> Goal of the exercise:
A stretch of the entries below is to be set down exactly, running from the line with "Task: Click the Create plus button" through the line with "Click the white Font color swatch", both included, and no other line.
= = =
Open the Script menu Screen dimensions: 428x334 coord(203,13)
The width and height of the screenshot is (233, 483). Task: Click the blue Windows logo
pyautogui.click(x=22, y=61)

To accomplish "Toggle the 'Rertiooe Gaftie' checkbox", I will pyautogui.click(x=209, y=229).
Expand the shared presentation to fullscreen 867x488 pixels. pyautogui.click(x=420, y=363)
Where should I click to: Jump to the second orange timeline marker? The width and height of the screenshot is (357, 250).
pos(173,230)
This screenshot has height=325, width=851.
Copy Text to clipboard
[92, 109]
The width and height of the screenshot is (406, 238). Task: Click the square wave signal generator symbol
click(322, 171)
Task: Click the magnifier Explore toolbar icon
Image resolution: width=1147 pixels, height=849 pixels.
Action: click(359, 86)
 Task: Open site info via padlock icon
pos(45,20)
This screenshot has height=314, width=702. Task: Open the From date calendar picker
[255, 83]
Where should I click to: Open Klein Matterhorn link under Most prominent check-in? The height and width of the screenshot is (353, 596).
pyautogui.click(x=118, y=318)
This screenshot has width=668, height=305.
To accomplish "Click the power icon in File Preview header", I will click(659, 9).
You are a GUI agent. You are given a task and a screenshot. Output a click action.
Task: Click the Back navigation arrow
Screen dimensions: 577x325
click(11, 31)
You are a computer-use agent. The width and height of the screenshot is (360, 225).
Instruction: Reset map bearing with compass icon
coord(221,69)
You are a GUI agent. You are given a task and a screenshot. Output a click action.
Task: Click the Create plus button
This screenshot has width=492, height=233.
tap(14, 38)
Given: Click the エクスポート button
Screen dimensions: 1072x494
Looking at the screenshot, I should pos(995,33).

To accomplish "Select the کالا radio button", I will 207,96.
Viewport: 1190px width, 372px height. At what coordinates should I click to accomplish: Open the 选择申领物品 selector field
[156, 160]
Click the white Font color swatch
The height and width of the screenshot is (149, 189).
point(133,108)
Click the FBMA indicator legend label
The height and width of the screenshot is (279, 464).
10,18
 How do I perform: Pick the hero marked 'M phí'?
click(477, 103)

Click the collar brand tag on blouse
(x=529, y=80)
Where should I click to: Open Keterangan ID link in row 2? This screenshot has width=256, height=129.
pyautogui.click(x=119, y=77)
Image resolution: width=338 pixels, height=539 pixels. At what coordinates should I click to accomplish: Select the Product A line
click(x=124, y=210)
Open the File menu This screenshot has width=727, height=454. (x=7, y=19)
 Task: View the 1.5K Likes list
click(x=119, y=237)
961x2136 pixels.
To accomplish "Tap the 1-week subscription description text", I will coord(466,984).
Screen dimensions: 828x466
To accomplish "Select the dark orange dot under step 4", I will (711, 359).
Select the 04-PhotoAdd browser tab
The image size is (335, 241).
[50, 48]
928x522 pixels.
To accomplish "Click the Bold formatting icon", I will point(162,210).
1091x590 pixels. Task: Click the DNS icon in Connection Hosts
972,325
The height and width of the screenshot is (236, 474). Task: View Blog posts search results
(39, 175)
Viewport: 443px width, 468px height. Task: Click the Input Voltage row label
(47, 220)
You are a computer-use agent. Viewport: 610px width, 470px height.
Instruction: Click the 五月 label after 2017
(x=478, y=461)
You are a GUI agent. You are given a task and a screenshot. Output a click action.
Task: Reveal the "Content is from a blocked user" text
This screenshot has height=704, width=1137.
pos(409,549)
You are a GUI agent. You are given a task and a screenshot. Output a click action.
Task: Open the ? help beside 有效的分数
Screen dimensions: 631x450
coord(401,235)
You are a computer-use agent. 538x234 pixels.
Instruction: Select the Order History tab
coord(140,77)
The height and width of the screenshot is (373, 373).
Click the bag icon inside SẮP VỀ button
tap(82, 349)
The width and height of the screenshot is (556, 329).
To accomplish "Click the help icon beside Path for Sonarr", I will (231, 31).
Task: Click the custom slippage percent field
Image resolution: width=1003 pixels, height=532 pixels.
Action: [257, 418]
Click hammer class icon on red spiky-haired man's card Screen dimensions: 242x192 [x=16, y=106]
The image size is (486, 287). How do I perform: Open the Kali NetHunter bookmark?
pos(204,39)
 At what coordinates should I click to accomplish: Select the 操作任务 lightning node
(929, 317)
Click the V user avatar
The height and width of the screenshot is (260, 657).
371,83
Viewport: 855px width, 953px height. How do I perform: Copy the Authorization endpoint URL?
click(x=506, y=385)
= = =
> Response to the task:
Task: Click the Create plus button
This screenshot has width=492, height=233.
tap(14, 38)
Given: Click the エクスポート button
Screen dimensions: 1072x494
Looking at the screenshot, I should pos(995,33).

To accomplish "Select the کالا radio button", I will 207,96.
Viewport: 1190px width, 372px height. At what coordinates should I click to accomplish: Open the 选择申领物品 selector field
[156, 160]
Click the white Font color swatch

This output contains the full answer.